_The request_.
Print the entries verbatim, from the first line up to and including the line that contains "Viewport: 968px width, 559px".

Lines of data
=====
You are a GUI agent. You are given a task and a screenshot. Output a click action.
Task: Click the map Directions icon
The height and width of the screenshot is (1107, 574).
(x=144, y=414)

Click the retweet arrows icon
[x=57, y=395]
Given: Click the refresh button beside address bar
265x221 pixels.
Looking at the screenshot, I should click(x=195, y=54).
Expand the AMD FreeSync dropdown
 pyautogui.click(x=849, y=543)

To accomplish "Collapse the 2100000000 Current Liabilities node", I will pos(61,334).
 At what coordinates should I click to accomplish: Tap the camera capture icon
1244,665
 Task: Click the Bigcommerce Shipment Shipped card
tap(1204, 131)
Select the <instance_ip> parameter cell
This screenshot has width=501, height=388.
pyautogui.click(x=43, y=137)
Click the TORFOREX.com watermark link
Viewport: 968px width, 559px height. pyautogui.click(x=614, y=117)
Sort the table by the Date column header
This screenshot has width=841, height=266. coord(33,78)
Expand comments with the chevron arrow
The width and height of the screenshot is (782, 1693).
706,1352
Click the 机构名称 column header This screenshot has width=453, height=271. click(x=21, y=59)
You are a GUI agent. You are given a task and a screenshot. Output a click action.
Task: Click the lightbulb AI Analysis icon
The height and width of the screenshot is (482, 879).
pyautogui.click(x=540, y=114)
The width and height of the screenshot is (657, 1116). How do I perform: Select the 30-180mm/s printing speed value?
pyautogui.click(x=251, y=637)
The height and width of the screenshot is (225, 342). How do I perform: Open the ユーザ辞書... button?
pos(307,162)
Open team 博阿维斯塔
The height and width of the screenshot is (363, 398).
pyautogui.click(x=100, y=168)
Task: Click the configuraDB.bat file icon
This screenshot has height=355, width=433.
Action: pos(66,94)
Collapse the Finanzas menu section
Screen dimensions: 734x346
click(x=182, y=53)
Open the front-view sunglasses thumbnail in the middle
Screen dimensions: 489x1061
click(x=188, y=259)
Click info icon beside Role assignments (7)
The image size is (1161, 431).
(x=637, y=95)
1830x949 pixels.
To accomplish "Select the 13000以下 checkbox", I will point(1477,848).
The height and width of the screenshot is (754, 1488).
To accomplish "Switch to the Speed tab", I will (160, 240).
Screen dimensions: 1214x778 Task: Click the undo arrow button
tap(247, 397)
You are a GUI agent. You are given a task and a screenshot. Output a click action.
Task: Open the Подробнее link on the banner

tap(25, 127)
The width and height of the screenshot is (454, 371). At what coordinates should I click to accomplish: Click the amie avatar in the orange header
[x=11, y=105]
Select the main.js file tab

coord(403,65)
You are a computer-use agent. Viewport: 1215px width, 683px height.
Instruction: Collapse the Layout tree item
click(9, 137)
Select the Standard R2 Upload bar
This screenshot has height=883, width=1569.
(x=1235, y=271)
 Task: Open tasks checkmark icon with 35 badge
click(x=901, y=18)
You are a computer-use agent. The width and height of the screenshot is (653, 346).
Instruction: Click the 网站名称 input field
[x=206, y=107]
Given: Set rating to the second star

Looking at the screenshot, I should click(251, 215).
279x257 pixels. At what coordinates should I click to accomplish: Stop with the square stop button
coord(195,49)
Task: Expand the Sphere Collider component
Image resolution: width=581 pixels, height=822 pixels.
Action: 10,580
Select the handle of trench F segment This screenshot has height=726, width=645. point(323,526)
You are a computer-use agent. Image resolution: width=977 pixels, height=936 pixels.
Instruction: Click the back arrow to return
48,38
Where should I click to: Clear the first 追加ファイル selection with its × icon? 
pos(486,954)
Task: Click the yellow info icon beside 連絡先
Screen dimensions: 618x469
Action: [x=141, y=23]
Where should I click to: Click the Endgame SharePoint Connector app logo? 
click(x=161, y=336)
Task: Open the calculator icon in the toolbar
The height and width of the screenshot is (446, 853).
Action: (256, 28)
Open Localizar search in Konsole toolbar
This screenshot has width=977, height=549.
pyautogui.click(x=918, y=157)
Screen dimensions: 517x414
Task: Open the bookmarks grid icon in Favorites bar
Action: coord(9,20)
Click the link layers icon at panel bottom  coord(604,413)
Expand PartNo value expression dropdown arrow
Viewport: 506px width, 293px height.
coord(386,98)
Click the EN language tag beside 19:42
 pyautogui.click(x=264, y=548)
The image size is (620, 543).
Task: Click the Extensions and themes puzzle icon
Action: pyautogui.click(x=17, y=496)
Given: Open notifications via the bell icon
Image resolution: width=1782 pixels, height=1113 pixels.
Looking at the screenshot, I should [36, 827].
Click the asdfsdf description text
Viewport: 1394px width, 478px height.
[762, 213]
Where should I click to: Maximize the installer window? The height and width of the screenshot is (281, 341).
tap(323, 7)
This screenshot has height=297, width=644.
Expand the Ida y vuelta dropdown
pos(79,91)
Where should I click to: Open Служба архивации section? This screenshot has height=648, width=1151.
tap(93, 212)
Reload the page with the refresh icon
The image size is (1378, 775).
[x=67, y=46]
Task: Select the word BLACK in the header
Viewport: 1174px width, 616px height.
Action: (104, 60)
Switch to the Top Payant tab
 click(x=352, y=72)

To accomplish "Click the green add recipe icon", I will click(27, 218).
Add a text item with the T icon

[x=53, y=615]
=====
_Solution_.
You are a GUI agent. You are given a task and a screenshot. Output a click action.
Task: Click the map Directions icon
The height and width of the screenshot is (1107, 574).
(x=144, y=414)

Click the retweet arrows icon
[x=57, y=395]
Given: Click the refresh button beside address bar
265x221 pixels.
Looking at the screenshot, I should click(x=195, y=54).
Expand the AMD FreeSync dropdown
 pyautogui.click(x=849, y=543)

To accomplish "Collapse the 2100000000 Current Liabilities node", I will pos(61,334).
 At what coordinates should I click to accomplish: Tap the camera capture icon
1244,665
 Task: Click the Bigcommerce Shipment Shipped card
tap(1204, 131)
Select the <instance_ip> parameter cell
This screenshot has width=501, height=388.
pyautogui.click(x=43, y=137)
Click the TORFOREX.com watermark link
Viewport: 968px width, 559px height. pyautogui.click(x=614, y=117)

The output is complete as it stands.